Gen. Douglas MacArthur said, "There is no security on this earth. Only opportunity." Given the inevitability of RHIOs (regional health information organizations), EHRs and government mandated EMRs, and the inevitable sharing of protected healthcare information (PHI), what can ensure the security of an individual's privacy?

Physical security means controlling the point of entry to buildings and rooms, or access to a person. Logical security involves controlling the point of entry to an organization's systems from outside the network, and further, to specific files on the network from the inside. Tokens, swipe cards, passwords, passphrases and PIN numbers fall into two authentication categories--what you know and what you are--traditionally the most common forms of security identification.

A third category--the relatively new kid on the block--is biometric authentication. This involves comparing the physical or behavioral characteristics of a body part, such as a fingerprint, iris and face, and more recently palm veins and typing rhythms. To a lesser degree, voice pattern and signature recognition are also used.

Biometric authentication has become the front-line defense against everything from identity theft to terrorism and is used for both physical and logical security. Is it, therefore, also the natural choice for protecting sensitive patient information in healthcare environments? Many companies think so and are developing devices and software to secure PHI in accordance with HIPAA guidelines.

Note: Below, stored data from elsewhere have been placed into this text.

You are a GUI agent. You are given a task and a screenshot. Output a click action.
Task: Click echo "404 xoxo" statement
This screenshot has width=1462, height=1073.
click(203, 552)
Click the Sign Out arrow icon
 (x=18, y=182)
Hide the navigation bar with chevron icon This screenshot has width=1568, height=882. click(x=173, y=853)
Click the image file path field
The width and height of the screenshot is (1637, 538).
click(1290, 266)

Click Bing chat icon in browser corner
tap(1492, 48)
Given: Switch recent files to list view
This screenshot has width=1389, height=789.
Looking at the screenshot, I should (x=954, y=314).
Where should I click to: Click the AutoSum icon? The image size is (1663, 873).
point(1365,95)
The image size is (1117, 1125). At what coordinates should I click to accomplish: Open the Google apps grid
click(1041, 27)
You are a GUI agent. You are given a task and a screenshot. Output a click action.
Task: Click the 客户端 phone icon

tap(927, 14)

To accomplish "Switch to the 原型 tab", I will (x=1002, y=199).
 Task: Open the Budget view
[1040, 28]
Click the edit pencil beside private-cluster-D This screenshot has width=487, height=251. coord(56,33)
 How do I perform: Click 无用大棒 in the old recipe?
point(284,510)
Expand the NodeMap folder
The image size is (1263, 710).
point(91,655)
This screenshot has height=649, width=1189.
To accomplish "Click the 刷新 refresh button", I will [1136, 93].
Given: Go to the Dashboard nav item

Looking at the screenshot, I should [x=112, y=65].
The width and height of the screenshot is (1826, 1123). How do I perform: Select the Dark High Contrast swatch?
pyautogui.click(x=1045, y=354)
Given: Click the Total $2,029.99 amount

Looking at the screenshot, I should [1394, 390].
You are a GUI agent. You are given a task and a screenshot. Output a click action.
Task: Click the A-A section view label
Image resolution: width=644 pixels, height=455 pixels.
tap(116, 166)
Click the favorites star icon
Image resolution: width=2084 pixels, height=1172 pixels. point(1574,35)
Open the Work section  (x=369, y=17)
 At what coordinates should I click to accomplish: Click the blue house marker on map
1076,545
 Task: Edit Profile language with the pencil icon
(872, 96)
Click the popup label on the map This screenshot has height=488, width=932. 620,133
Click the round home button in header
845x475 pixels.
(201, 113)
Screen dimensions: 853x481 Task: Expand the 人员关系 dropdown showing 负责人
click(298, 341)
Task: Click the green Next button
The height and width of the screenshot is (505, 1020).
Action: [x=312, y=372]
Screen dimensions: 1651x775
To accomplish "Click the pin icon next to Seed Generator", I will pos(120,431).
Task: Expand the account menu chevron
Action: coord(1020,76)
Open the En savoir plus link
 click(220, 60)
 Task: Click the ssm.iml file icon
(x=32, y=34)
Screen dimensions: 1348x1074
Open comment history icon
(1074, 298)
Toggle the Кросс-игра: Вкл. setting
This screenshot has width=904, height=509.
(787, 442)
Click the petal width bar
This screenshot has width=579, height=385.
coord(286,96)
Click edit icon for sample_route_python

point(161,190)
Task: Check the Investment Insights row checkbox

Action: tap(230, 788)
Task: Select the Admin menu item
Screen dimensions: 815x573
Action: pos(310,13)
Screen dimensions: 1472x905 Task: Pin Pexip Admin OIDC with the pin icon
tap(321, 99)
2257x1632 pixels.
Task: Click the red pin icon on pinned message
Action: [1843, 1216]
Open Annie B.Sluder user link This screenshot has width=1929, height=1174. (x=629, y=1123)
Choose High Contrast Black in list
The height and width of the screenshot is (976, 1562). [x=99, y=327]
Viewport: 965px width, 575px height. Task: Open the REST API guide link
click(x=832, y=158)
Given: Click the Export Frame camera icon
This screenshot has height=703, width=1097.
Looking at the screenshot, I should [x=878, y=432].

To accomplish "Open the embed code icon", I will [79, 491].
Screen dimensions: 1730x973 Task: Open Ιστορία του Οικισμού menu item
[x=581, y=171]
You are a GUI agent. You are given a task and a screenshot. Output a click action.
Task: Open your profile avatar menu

The frontrunners among such devices are fingerprint readers--a highly accurate technology, but not foolproof security. Newer developments, however, such as palm vein scanners and typing-rhythm recognition software indicate the industry is evolving, even as the public grows comfortable with biometric authentication in their everyday lives.

R.U.U.?

When electronic banking first became a reality, financial institutions thought they had an unbreakable security authentication in passwords combined with PIN numbers. Then their Web sites got hacked, private customer information raided and customer bank accounts drained. Once in possession of the stolen user IDs, enterprising criminals used computers to "guess" at ID/password combinations, found matches and broke into the restricted areas.

Later studies found that the weak links were the passwords. The common words or phrases that most people use are generally public knowledge, such as a spouse's name or birth date. Since computers can make the combinations at incredible speeds, discovering that IT director John Doe's password is his wife's middle name is relatively easy for a skilled criminal. Company executives were even found to have taped passwords to their monitors--in plain sight. Bill Gates once said in a CNET interview, "Passwords will soon be a thing of the past, replaced by biometric and smart-card technology. A major problem for identity systems is the weakness of passwords."

Biometric authentication solves that problem, to an extent. A standard fingerprint or iris reader scans the body part--which is unique to its owner--measures spaces between unchanging elements like fingerprint ridges, then converts the file into mathematical data, compresses it and encrypts it for storage. When the same biometric is presented and scanned for authentication, the system repeats the process and compares the resulting data against the previously stored file. No new data is collected or stored, and only the current and previous scans are used for comparison. This type of authentication procedure is a 1:1 comparison, as opposed to 1: many, which is similar to common F.B.I investigative procedures, where prints left behind at a crime scene would be checked against a vast national database.

In theory, this method seems infallible. Unlike passwords, a fingerprint or iris can't be lost or forgotten, and the owner doesn't have to invent a "strong" biometric. Multiple and varying types of biometrics can be required for authentication. The more fingers used in the process, the higher the accuracy and the tighter the security. Studies conducted by computer scientists at the National Institute of Standards and Technology showed that authentication scans involving four or more fingers were accurate 99.9 percent of the time, returning a false positive rate of 0.01.